(New York) La Bourse de New York a nettement rebondi jeudi après trois séances de pertes et une frayeur de courte durée sur la future normalisation de la politique monétaire de la Fed.

Agence France-Presse

L’indice Dow Jones a progressé de 0,56 % à 34 084,15 points. Le NASDAQ, à forte coloration technologique, a grimpé de 1,77 % 13 535,74 points. L’indice élargi S&P 500 a gagné 1,06 % à 4159,12 points.

La veille, après la parution du procès-verbal d’une réunion de la Banque centrale américaine (Fed) selon lesquelles certains membres du Comité se demandent s’il ne serait pas temps d’envisager une normalisation monétaire, les indices avaient terminé dans le rouge pour la 3e séance d’affilée.

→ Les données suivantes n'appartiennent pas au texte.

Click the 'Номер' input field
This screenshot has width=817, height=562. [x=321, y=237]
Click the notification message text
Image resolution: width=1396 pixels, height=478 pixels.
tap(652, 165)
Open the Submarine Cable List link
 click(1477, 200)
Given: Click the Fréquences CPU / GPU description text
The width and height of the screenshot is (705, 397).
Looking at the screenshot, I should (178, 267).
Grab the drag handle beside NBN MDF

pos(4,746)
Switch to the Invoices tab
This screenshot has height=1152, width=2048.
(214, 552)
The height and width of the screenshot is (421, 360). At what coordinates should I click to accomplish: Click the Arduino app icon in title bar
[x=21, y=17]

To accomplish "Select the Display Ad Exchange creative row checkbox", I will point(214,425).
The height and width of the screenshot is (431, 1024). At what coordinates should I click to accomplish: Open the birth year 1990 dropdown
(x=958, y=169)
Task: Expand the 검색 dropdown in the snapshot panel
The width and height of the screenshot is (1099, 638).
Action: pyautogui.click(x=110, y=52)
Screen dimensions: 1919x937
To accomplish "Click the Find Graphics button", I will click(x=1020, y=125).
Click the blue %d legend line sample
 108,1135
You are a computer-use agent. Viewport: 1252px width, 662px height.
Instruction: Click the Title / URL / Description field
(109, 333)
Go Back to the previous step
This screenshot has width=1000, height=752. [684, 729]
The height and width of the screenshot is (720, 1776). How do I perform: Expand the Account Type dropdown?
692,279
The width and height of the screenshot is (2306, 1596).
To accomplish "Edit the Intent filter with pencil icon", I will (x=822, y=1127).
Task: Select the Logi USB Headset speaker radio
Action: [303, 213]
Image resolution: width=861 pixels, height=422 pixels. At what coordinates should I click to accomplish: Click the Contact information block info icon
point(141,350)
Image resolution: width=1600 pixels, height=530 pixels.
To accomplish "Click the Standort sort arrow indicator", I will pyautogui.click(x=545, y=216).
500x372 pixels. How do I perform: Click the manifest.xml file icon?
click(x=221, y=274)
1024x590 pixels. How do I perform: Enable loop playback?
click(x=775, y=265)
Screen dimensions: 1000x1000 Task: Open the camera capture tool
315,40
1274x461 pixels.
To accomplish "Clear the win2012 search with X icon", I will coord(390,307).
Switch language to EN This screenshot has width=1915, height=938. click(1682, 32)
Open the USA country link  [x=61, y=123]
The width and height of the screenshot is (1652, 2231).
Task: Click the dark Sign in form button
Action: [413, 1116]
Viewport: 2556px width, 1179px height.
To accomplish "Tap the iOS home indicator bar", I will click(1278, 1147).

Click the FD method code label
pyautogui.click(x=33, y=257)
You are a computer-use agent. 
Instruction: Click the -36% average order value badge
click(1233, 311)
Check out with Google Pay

« Je pense évidemment que si la Fed ralentit ses achats d’obligations, nous pourrions avoir un caprice sur le marché », estimé Maris Ogg, de Tower Bridge Advisors.

Alors que la Banque centrale maintient des taux proches de zéro et achète 120 milliards de dollars d’actifs par mois pour soutenir l’activité, certains de ses responsables ont lancé le débat sur la nécessité de bientôt envisager de réduire ces injections de liquidités si l’économie américaine continue de s’améliorer à ce rythme.

« À quel point l’économie doit-elle être plus forte avant que la Fed ne s’en aperçoive et modifie sa politique de facilité », s’est encore interrogée la gestionnaire de portefeuille qui semblait toutefois optimiste sur le fait que « peut-être le marché reconnaît que c’est inévitable ».  

« Le fait de ramener un peu les taux vers le niveau normal pourrait ne pas trop nuire à l’état du marché », a-t-elle espéré estimant qu’il y avait « des chances pour que la décision de la Fed soit déjà prise en compte » dans les cours.

Tous les secteurs du S&P 500 étaient dans le vert, sauf celui de l’énergie en léger repli dans le sillage du recul des cours du brut.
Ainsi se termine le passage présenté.